Hi Markus,
On Apr 26, 2012, at 6:55 AM, Markus Bina wrote:
> Hi Quincey,
>
> Thanks for your help!
> I upgraded to HDF5 1.8.8 (src) as you suggested.
> Now H5Pget_mpio_actual_io_mode() is called right after H5DWrite and
> gives 0 ( = H5D_MPIO_NO_COLLECTIVE - return value is the second argument).
Ah, OK, for some reason, whatever you are doing is forcing the library
into using independent I/O.
> Why H5D_MPIO_NO_COLLECTIVE is returned I do not understand.
> It is true that the data written by a process is non-continguous, can this be
> the cause?
We've got plans to implement another API routine which would answer
this question, but for now, you'll have to put some printf() in the
H5D_mpio_opt_possible routine (in src/H5Dmpio.c) to see which of the conditions
that could break collective I/O is getting triggered when your application
calls H5Dwrite().

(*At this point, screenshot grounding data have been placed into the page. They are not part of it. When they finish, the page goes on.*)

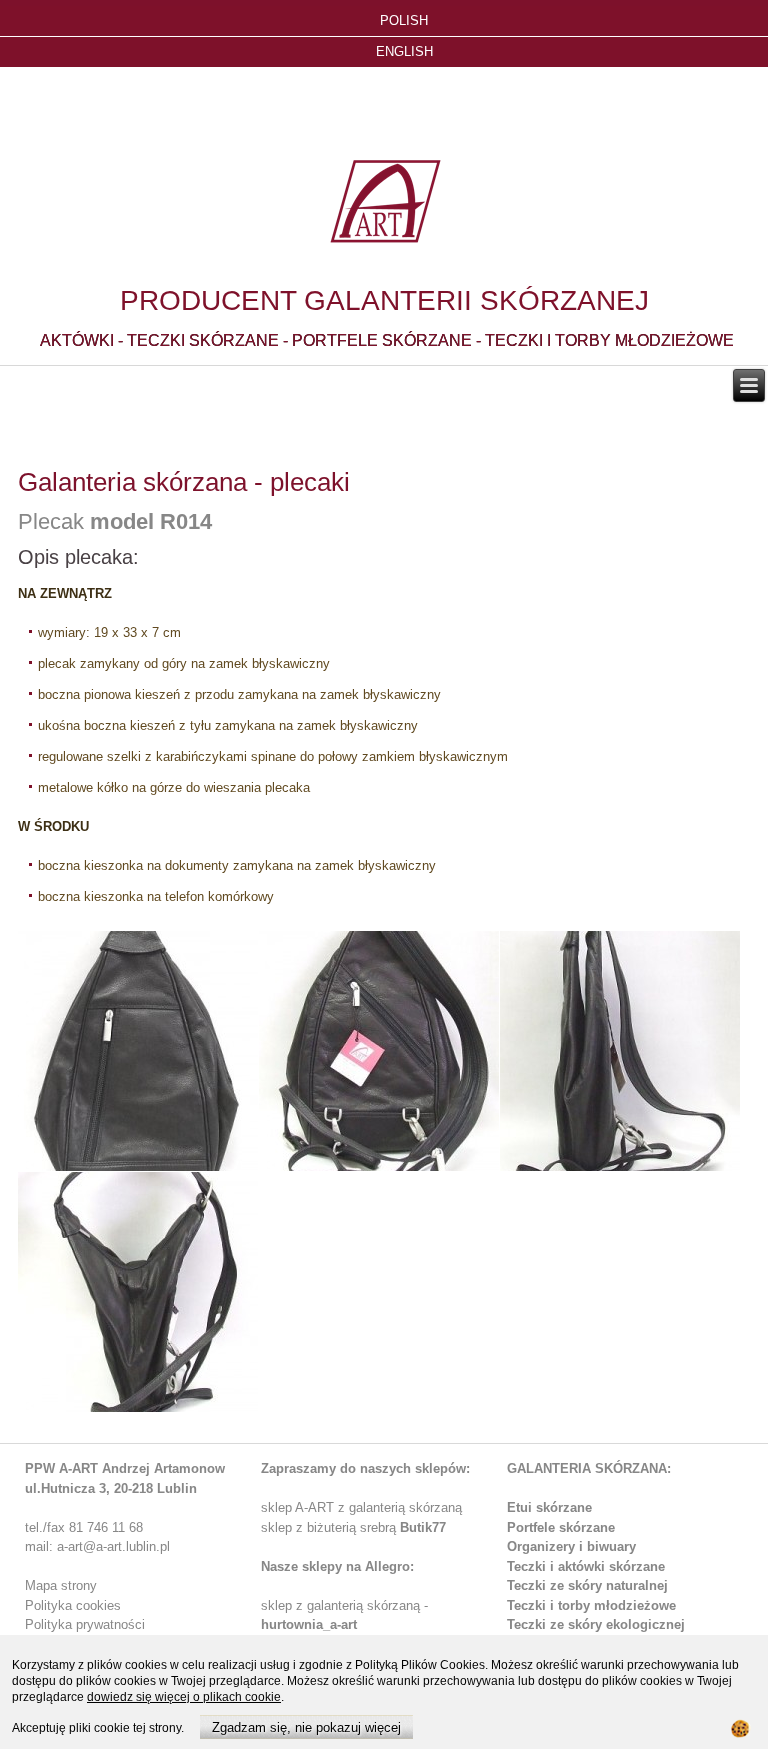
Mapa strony (61, 1585)
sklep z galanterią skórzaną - (344, 1605)
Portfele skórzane (561, 1527)
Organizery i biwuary (571, 1546)
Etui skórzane (549, 1507)
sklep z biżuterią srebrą (353, 1527)
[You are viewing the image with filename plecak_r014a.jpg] (138, 1051)
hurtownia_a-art (309, 1624)
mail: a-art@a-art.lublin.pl (97, 1546)
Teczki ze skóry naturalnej (587, 1585)
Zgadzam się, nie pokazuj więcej (306, 1727)
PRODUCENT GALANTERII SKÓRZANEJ (384, 300)
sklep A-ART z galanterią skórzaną (361, 1507)
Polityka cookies (73, 1605)
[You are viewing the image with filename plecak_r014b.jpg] (379, 1051)
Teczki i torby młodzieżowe (591, 1605)
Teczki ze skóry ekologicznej (596, 1624)
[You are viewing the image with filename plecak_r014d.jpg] (138, 1292)
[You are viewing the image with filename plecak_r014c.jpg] (620, 1051)
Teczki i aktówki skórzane (586, 1566)
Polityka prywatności (85, 1624)
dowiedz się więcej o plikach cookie (184, 1697)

Let me know which condition gets triggered and we can talk
about the overall reason.
Quincey
> Best Regards,
>
> Markus
>
> On 2012-04-25 13:23, Quincey Koziol wrote:
>> Hi Markus,
>> Seems like it should be working, but can you upgrade to 1.8.8 (or the
>> 1.8.9 prerelease) and use the H5Pget_mpio_actual_io_mode() routine to see if
>> collective I/O is occurring? Further actions will depend on the results
>> from that routine...
>>
>> Quincey
>>
>> On Apr 24, 2012, at 8:41 AM, Markus Bina wrote:
>>
>>> Dear HDF Forum users.
>>>
>>> In my program I started using HDF5 1.8.2 and hyperslabs to write
>>> distributed data to a single output file a few weeks ago.
>>>
>>> The data is a Nx3 matrix (N is known at runtime).
>>>
>>> What am I doing (see code below):
>>> Opening a group. Creating a dataset for all the data. Each process
>>> selects via hyperslabs where to write the data to (position).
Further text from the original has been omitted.